(TASK DESCRIPTION)
Each record must appear in the answer exactly as given.

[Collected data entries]
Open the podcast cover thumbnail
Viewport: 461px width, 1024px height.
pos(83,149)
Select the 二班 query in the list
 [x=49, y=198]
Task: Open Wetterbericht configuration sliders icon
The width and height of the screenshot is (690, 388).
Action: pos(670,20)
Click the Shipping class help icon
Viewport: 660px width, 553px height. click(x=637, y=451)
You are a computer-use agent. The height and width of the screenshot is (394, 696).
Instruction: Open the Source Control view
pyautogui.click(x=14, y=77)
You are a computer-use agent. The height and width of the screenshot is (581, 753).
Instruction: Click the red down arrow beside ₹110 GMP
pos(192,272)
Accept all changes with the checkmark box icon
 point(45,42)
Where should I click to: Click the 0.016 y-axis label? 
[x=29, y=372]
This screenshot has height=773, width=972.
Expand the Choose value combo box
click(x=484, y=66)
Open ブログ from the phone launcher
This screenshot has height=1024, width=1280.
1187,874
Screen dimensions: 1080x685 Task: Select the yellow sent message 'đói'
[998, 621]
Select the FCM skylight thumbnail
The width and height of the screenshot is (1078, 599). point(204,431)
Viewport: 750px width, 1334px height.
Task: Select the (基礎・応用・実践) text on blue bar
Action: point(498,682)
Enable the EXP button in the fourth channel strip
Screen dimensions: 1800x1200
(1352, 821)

(THE COMPLETED TASK)
Open the podcast cover thumbnail
Viewport: 461px width, 1024px height.
pos(83,149)
Select the 二班 query in the list
 [x=49, y=198]
Task: Open Wetterbericht configuration sliders icon
The width and height of the screenshot is (690, 388).
Action: pos(670,20)
Click the Shipping class help icon
Viewport: 660px width, 553px height. click(x=637, y=451)
You are a computer-use agent. The height and width of the screenshot is (394, 696).
Instruction: Open the Source Control view
pyautogui.click(x=14, y=77)
You are a computer-use agent. The height and width of the screenshot is (581, 753).
Instruction: Click the red down arrow beside ₹110 GMP
pos(192,272)
Accept all changes with the checkmark box icon
 point(45,42)
Where should I click to: Click the 0.016 y-axis label? 
[x=29, y=372]
This screenshot has height=773, width=972.
Expand the Choose value combo box
click(x=484, y=66)
Open ブログ from the phone launcher
This screenshot has height=1024, width=1280.
1187,874
Screen dimensions: 1080x685 Task: Select the yellow sent message 'đói'
[998, 621]
Select the FCM skylight thumbnail
The width and height of the screenshot is (1078, 599). point(204,431)
Viewport: 750px width, 1334px height.
Task: Select the (基礎・応用・実践) text on blue bar
Action: point(498,682)
Enable the EXP button in the fourth channel strip
Screen dimensions: 1800x1200
(1352, 821)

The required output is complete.